WONDER CURE FROM RUSSIA
IS AHEAD BY A NOSE

by: James Hughes-Onslow, The Daily Express, 6th August 1996

Forcing your lungs to breathe less when you are gasping requires discipline. Professor Buteyko was brutal, taping patients' mouths shut so they had to breathe through their noses. That's how they did things in Soviet Russia.

At the Hale Clinic near Harley St., Chris Drake, who learned the Buteyko method in Russia and practised it in Australia, tells patients to breathe through their noses whenever possible. and to tape their mouths up at night. He advises a minimum of exercise, to avoid heavy breathing, and moderate eating and drinking - large meals make asthmatics breathless.

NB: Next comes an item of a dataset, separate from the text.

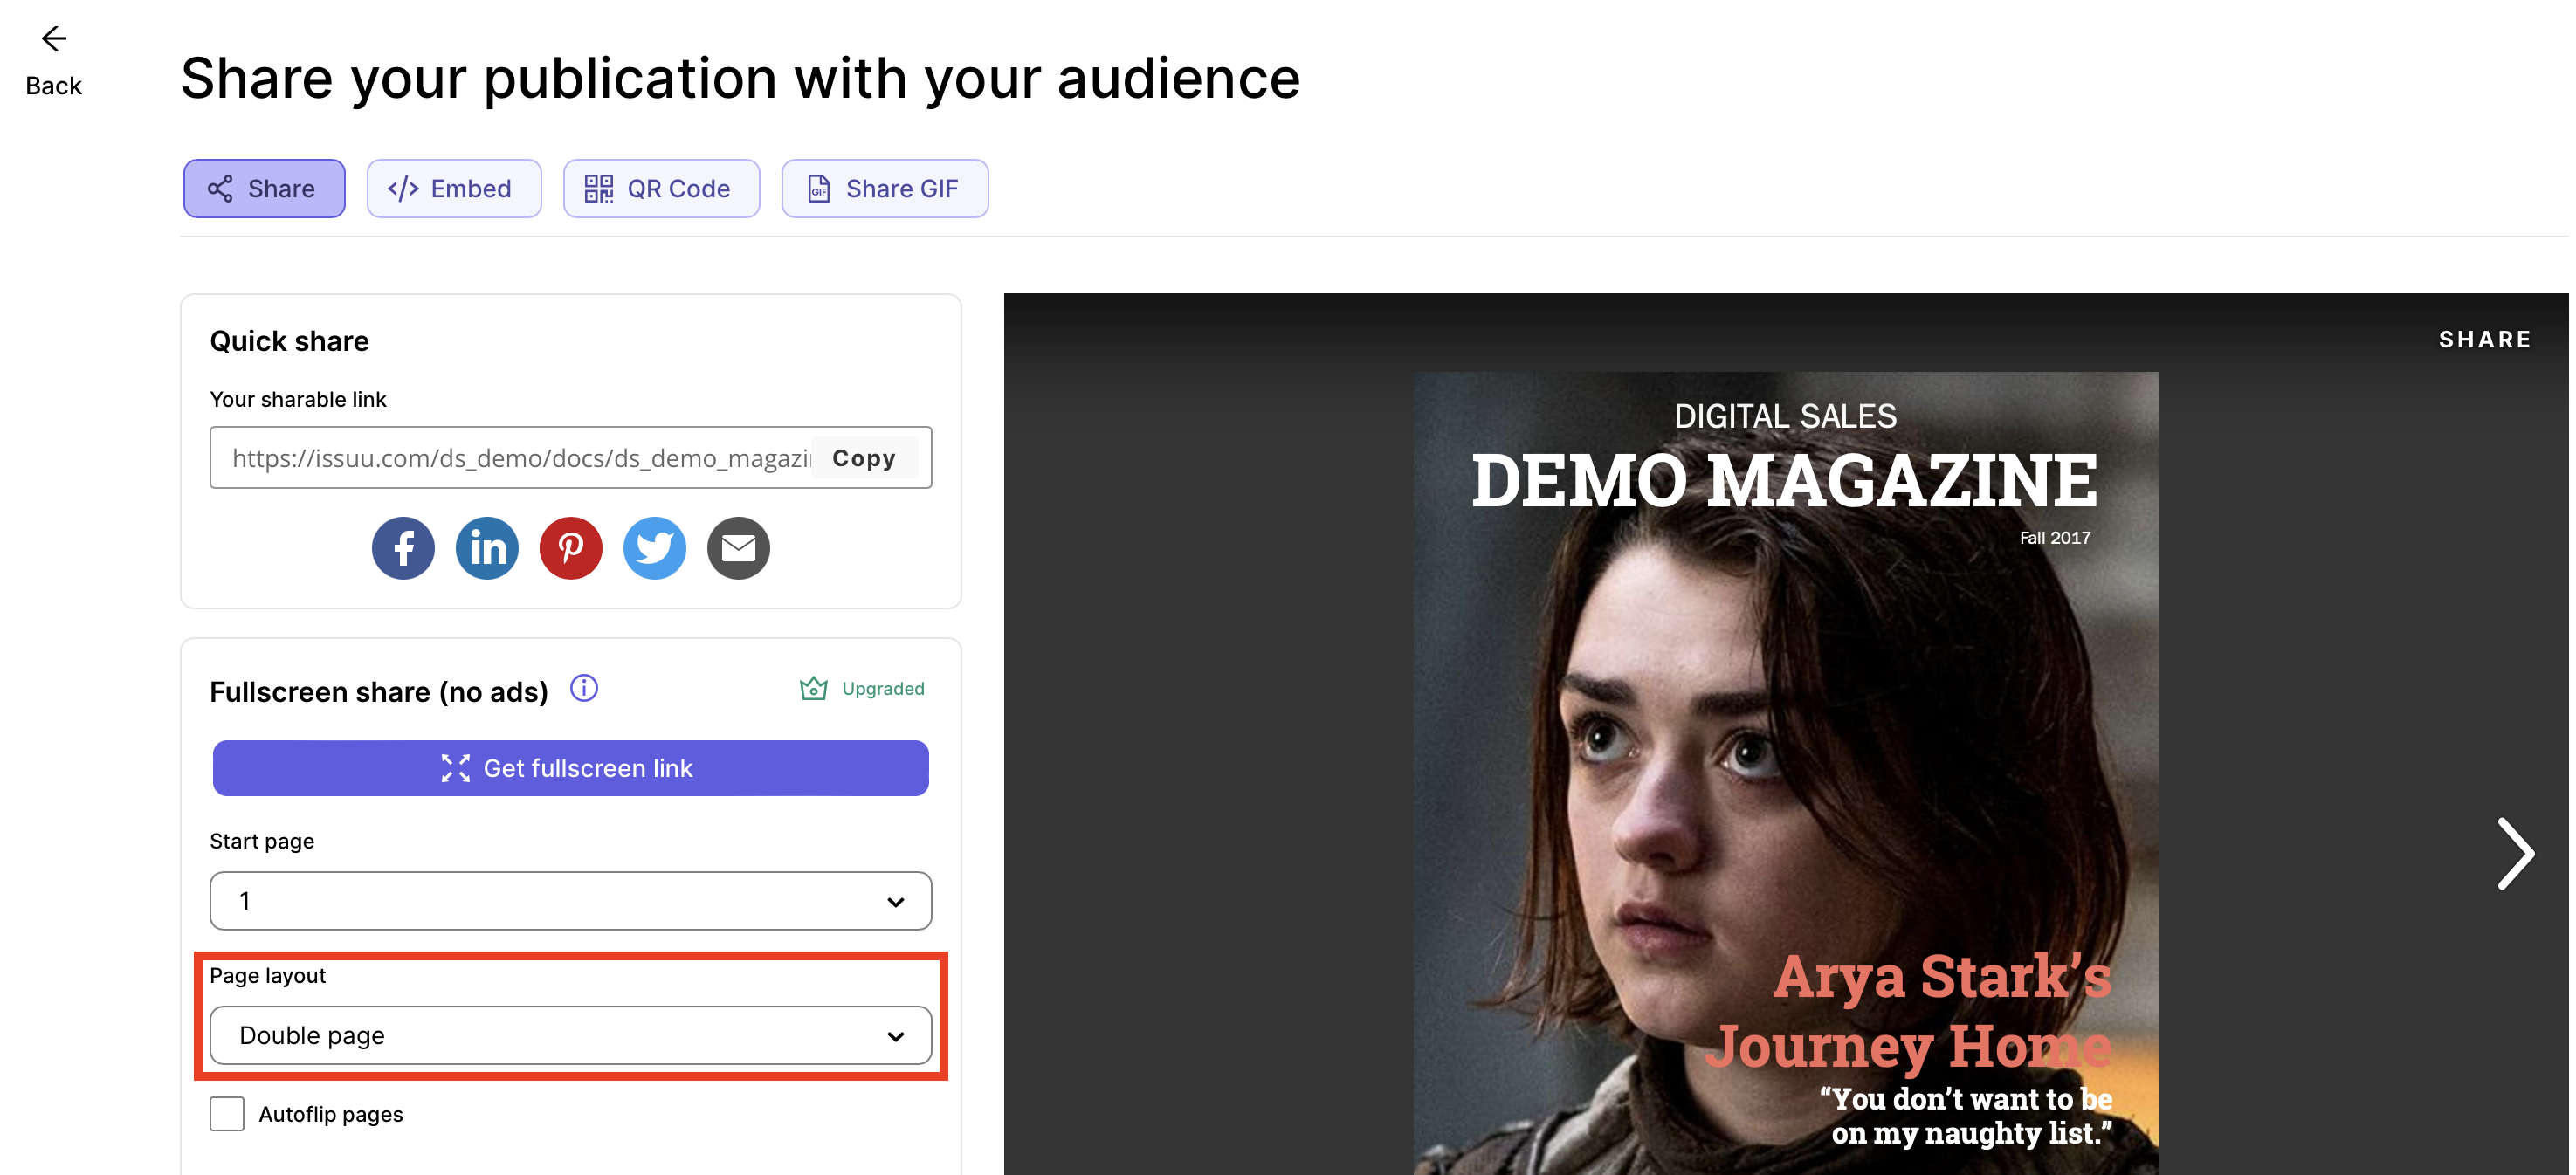Share the publication on Pinterest

pyautogui.click(x=571, y=547)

TV Presenter and mother-of-five Sally Magnusson, who went on the 290 (UK pounds) week's Buteyko course with her eight-year-old son Siggy, said: "It has been very encouraging so far but time will tell." You start with some shallow breathing. "It's not easy or relaxing, it's difficult, horrible," says Drake. "If it's joyful, you're doing it wrong."

Worse is to follow. It is called the pause. You breathe out gently, then hold your breath. You should be able to do this for a minute or more. In our group of nine. Kevin ,the Rastafarian poet managed 10 seconds, and a three-year-old boy couldn't manage to do it at all. I did 25 seconds, not good enough for Drake.

"You are breathing for four people," he said. "You don't need so much oxygen. We breathe 10 times more oxygen than we need, and 200 times too little carbon dioxide."

On the second day pauses were getting longer, pulses slower. Blood vessels had expanded, Drake explained, and appetites had diminished. The routine is 4 maximum pauses and 2 medium ones, separated by 3 minute intervals of shallow breathing, doing this 4 times a day. The purpose is to retrain the respiratory centre, the part of the brain which controls breathing.

On the third day the father of the small boy complained that Drake had disrupted his entire family's sleeping pattern. He took his wife and son away and didn't come back. "That boy is being condemned to a life on drugs". Drake protested.

Valerie, a psychotherapist fellow sufferer, and I were doing pauses of more than a minute by this time, holding our noses, pacing the room to distract ourselves from the pain and had given up symptomatic medication, Serevent in her case. Ventolin in mine. Kevin managed half a minute and was using 3 puffs of ventolin a day instead of 10.

On the 5th day Kevin who was sceptical and still hadn't taped his mouth shut at night, confessed he felt much better. "It's been a success. This is usually a bad time of year for me. I often end up in hospital it gets so bad."

Valerie was much better, but rather nervous of going back to see her doctor. "It's been a big success. I expected to be very wheezy when I gave up all the drugs but I'm not."

Sally Magnusson adds: "As a sceptical journalist I feel there must be a catch but I can't see it yet. Siggy is feeling much better, using fewer inhalers."